Claude Code CLI — edit .claude/settings.json in your project root:

{
  "mcpServers": {
    "deja": {
      "url": "https://deja.your-subdomain.workers.dev/mcp",
      "headers": {
        "Authorization": "Bearer YOUR_DEJA_API_KEY"
      }
    }
  }
}

After saving, restart Claude. You should see deja listed in the available MCP tools. Claude Code can now call learn and inject directly.

Option 2: System Prompt Approach

If you prefer to guide Claude Code through REST calls, add instructions to your system prompt or CLAUDE.md:

## Memory (deja)

Before starting any task, recall relevant memories:

    curl -s -X POST https://deja.your-subdomain.workers.dev/inject \
      -H "Authorization: Bearer $DEJA_API_KEY" \
      -H "Content-Type: application/json" \
      -d '{"context": "<describe current task>", "scopes": ["shared"]}'

When you learn something important (a gotcha, a pattern, a decision), store it:

    curl -s -X POST https://deja.your-subdomain.workers.dev/learn \
      -H "Authorization: Bearer $DEJA_API_KEY" \
      -H "Content-Type: application/json" \
      -d '{"trigger": "<when this applies>", "learning": "<what to remember>", "scope": "shared"}'

Option 3: deja-client in Scripts

Use deja-client in helper scripts that Claude Code can execute:

npm install deja-client
import deja from "deja-client";

const mem = deja("https://deja.your-subdomain.workers.dev", {
  apiKey: process.env.DEJA_API_KEY,
});

// Before a task — inject context
const { prompt, learnings } = await mem.inject("deploying to production");
console.log(`Recalled ${learnings.length} relevant memories`);
console.log(prompt);

// After a discovery — store it
await mem.learn(
  "deploying to production",
  "always run wrangler deploy --dry-run first — the binding names changed in v3",
  { scope: "deploy", source: "claude-code" }
);

Example: Deployment Memory

Here is a real workflow showing how Claude Code builds deployment knowledge over time.

Session 1 — Claude Code deploys and hits an issue:

# Claude Code runs the deploy and it fails
$ wrangler deploy
# Error: binding "AI" is not defined in wrangler.toml

# Claude Code fixes it, then learns from the experience

Claude Code calls learn (via MCP or curl):

{
  "trigger": "deploying to production with wrangler",
  "learning": "The AI binding must be explicitly declared in wrangler.toml under [ai]. Without it, the worker crashes on cold start.
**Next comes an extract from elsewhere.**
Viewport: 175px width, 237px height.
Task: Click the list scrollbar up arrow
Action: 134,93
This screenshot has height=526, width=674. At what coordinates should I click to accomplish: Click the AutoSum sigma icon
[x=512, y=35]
Add: [ai]\nbinding = \"AI\"",
  "scope": "deploy",
  "confidence": 0.95,
  "source": "claude-code",
  "reason": "Deploy failed with binding error — this is easy to forget after adding new features that use the AI binding"
}

Session 2 — Next time Claude Code is asked to deploy:

Claude Code calls inject with context "deploying to production with wrangler" and gets back:

Relevant memories:
- The AI binding must be explicitly declared in wrangler.toml under [ai]. Without it, the worker crashes on cold start.

Claude Code checks wrangler.toml before deploying. No more forgotten bindings.
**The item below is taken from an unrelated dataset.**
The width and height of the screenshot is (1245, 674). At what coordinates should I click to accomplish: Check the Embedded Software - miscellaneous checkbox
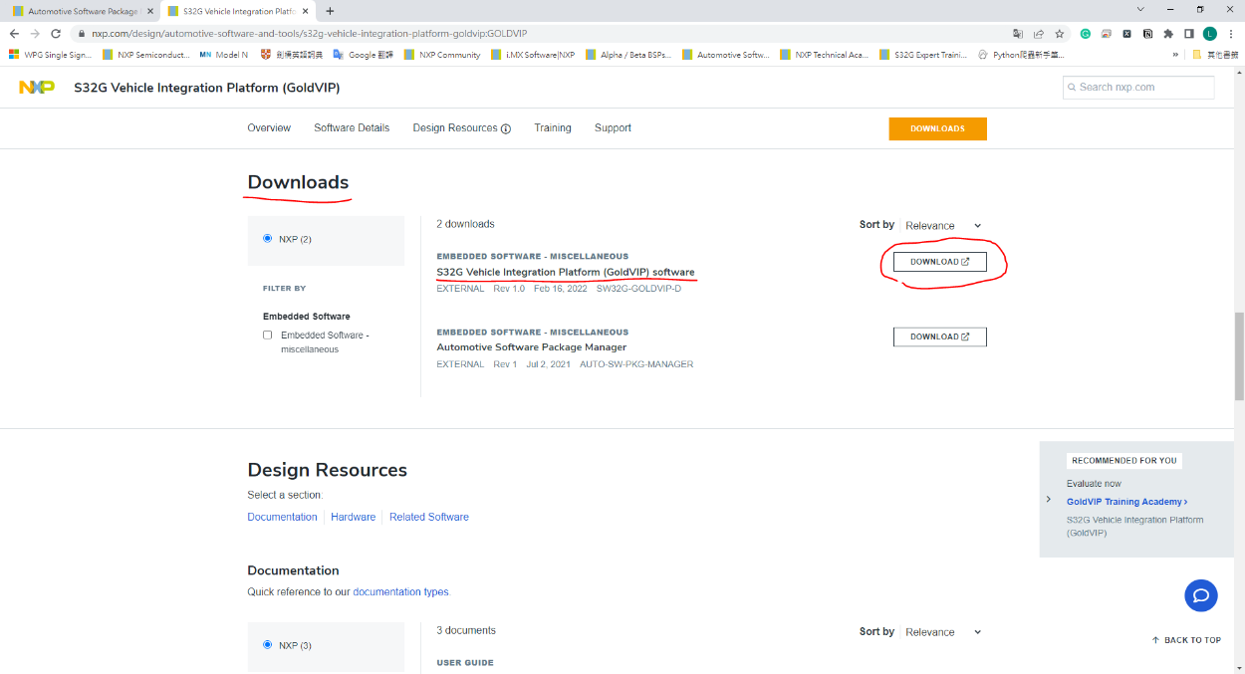[267, 336]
What to Learn, What to Inject

TriggerWhat to Learn
deploying to productionWrangler flags, binding requirements, environment variable gotchas
editing database schemaMigration ordering, breaking change warnings, rollback procedures
modifying auth flowToken refresh edge cases, session timeout behavior
updating dependenciesKnown version conflicts, peer dependency issues
writing tests for <module>Test setup quirks, mock patterns, flaky test workarounds
refactoring <component>Hidden coupling, consumers that depend on internal behavior
Agent-readable summary
This integration connects Claude Code to deja via MCP protocol or deja-client. Claude Code can call learn() to store deployment gotchas, architecture decisions, and codebase patterns, then inject() to recall relevant memories before performing tasks. MCP is the recommended approach — add the deja server URL to claude_desktop_config.json or .claude/settings.json.